For referendum organizer Lynn Carey, it made no sense to put projects this large so far from existing roads, police and fire stations and other infrastructure in Rio Rico and Nogales.
Last week's vote will put all Southern Arizona developers on notice that they must deal fairly with people living in an area slated for growth, and that existing residents can determine their future, said Carey, who moved to Tubac 15 years ago from Wisconsin.
"It won't be determined by people who come from outside the region to make a lot of money," said Carey, a 62-year-old Tubac Realtor.
The Arizona Constitution says the Legislature — which Carey interprets to mean in this case a Board of Supervisors — can't amend a citizen-generated referendum without a three-fourths margin. That translates to a 3-0 vote of the three-member Santa Cruz board, she said, when the board only voted 2-1 last year for the Las Mesas and Sopori Ranch plan amendments.
Hugh Holub, an attorney for the Las Mesas developers, disagrees with Carey over whether the requirement for the Legislature's approval can be applied to county supervisors. The Arizona Constitution's language on that point is ambiguous.
But looking long-term, Holub, a Southern Arizonan for more than 50 years and a one-time assistant Tucson city attorney, said that if residents want to preserve important land, "You have to go beyond arguing about zoning."
Holub, 62, lives in a century-old Tubac adobe home that he and his wife, artist Nancy Valentine, have spent more than two years restoring. Since his childhood, he has watched zoning fights drag on for decades. The only constant in the conflicts was that the battlegrounds keep moving farther out from Tucson.
But 25 years ago, he recalled, he persuaded a Southeast Side developer to sell a stretch of Cienega Creek to Pima County at the price the developer had paid for it. That was the start of a county greenbelt that has kept spreading around Tucson's southern edges.
"The real deal is putting areas into public ownership that the public wants to save," said Holub. "In 20 years, the battles will begin again with a new cast of characters, and the political climate changes. The hard line around the sprawl keeps getting busted."
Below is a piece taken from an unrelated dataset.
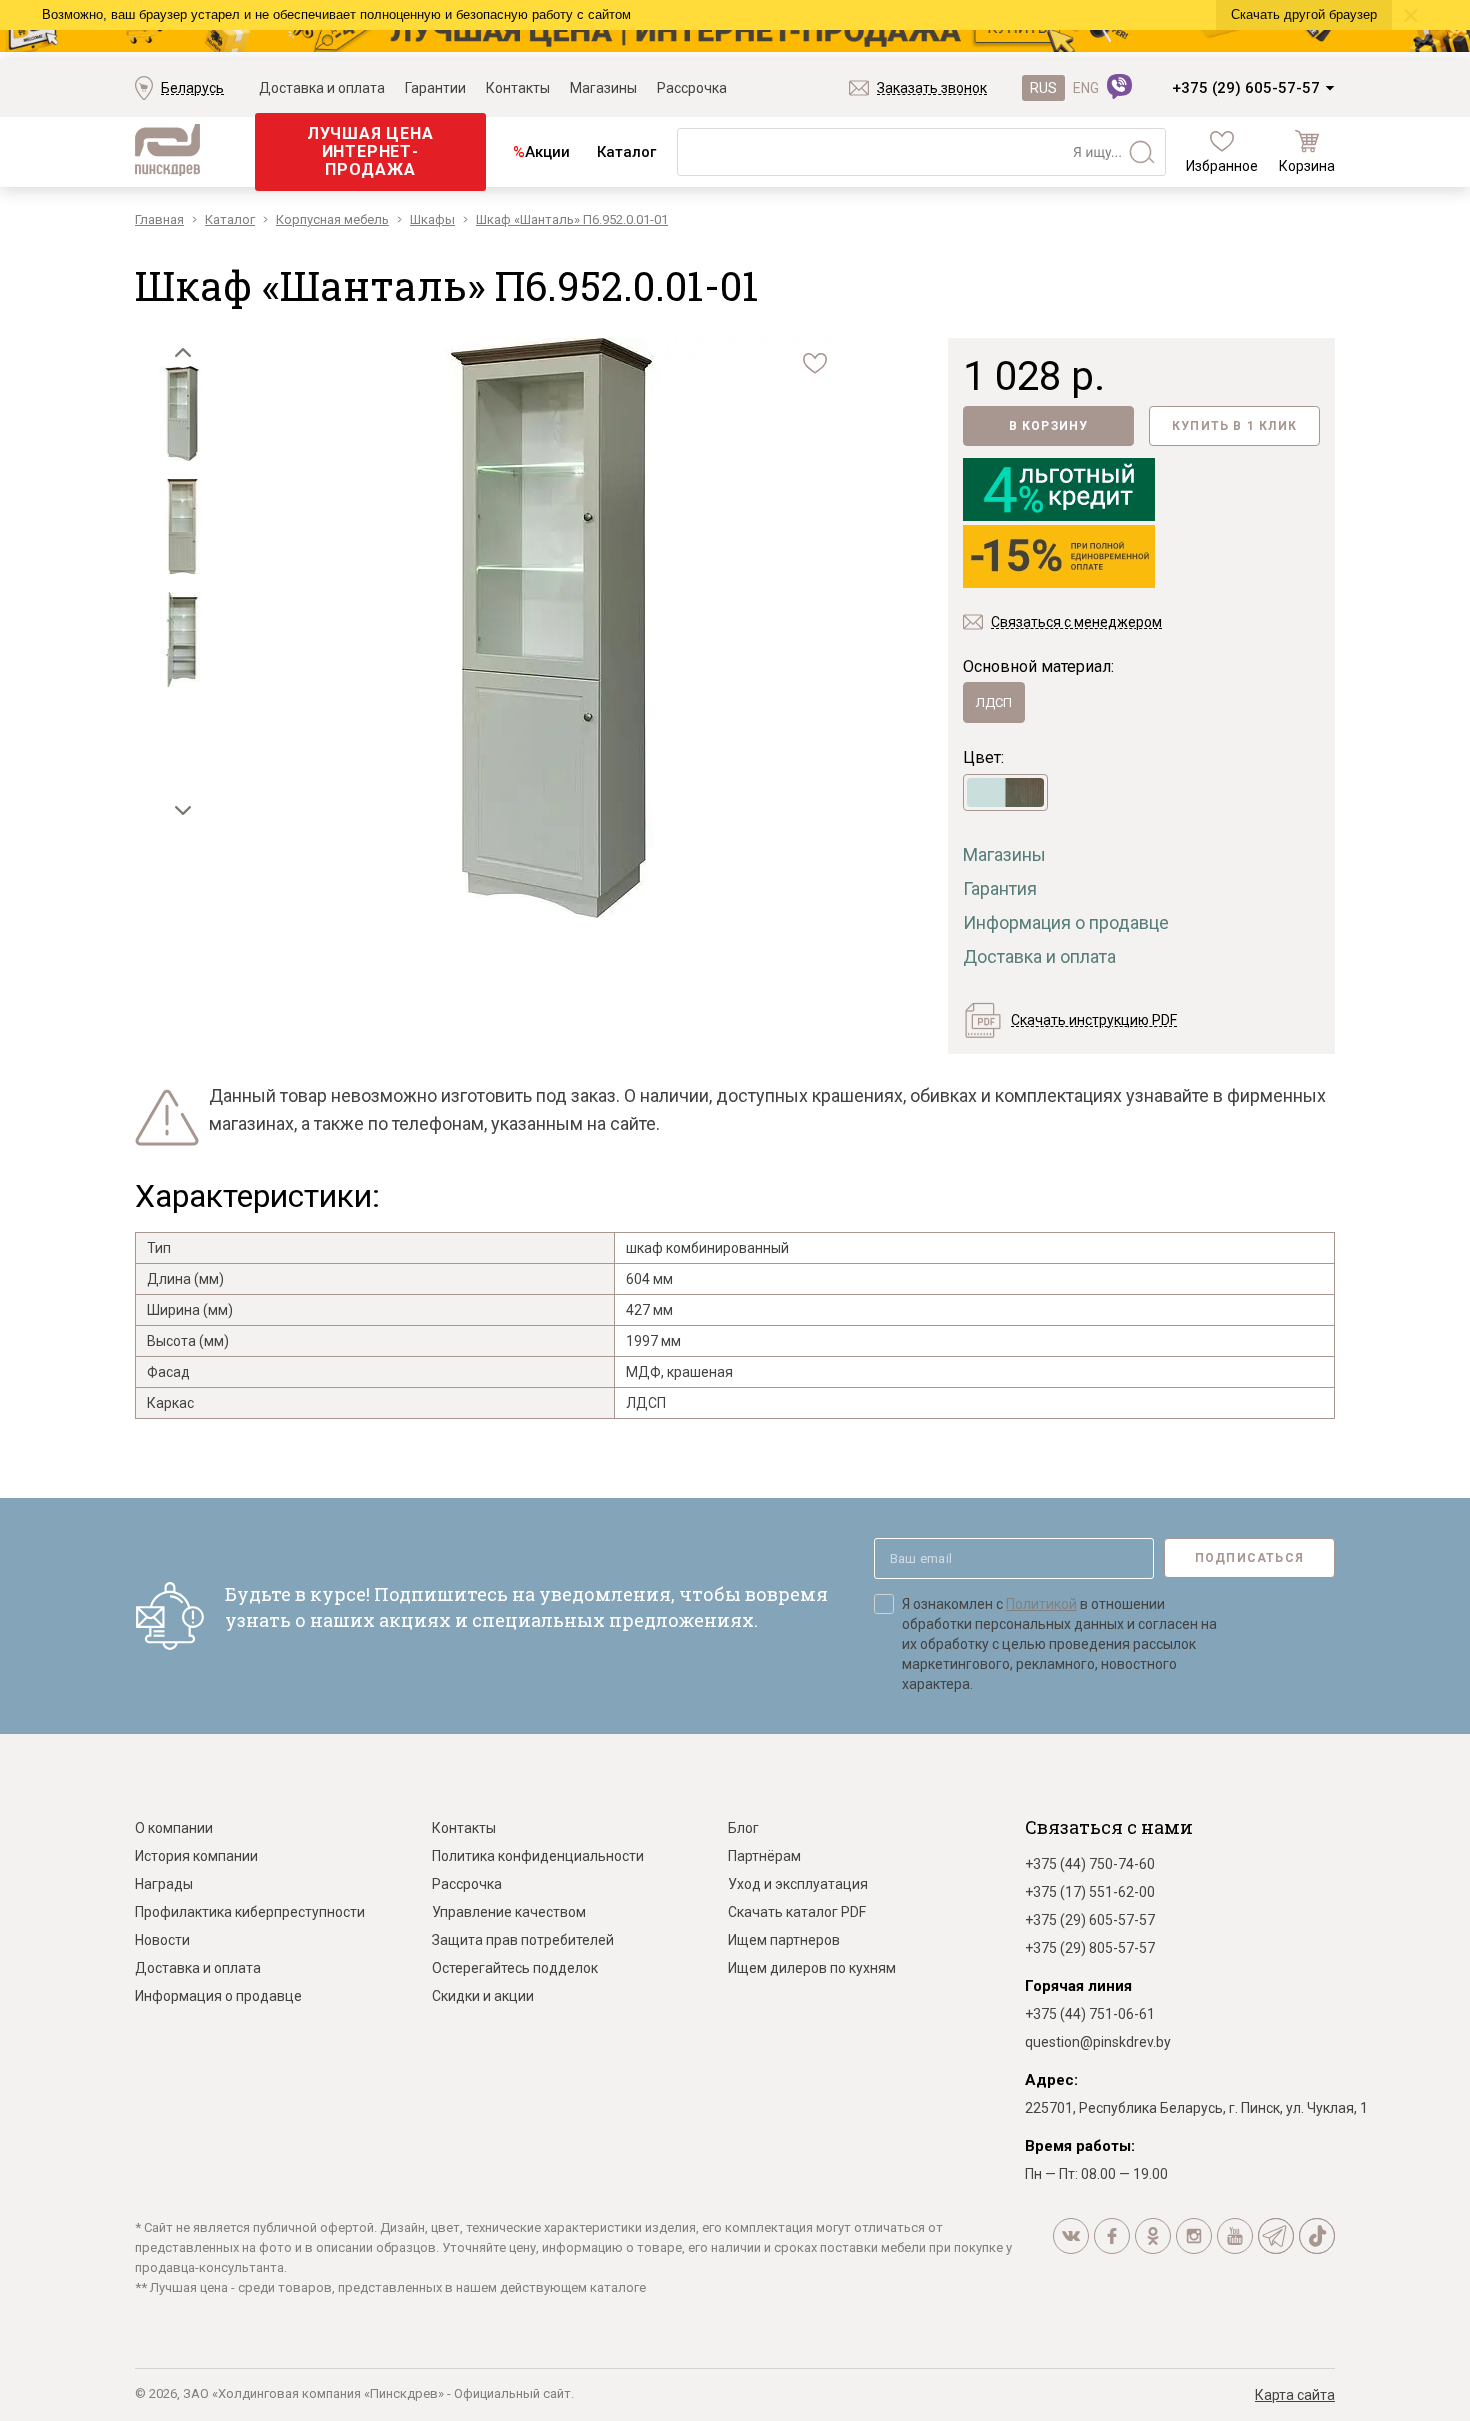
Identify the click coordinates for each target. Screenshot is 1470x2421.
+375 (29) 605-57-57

But the realization that Santa Cruz County lacks money to acquire large open-space parcels led to the county's comprehensive plan that has low-density recommendations for the Tubac and Amado areas, said Bruce Pheneger, a Tubac architect.
"We look forward to developers coming to our community," said Rich Bohman, a Tubac custom-home builder who, like Pheneger, supported the referendum drive. "We just want it to be in keeping with our comprehensive plan."
Vote breakdown
Across Santa Cruz County, the projects were opposed by:
• 58 percent to 73 percent of voters in 11 Nogales precincts.
• About 90 percent of Elgin voters.
• 85 percent of Tubac and Amado voters.
• 63 percent to 70 percent of Rio Rico voters.
• 75 percent to 84 percent of Patagonia voters.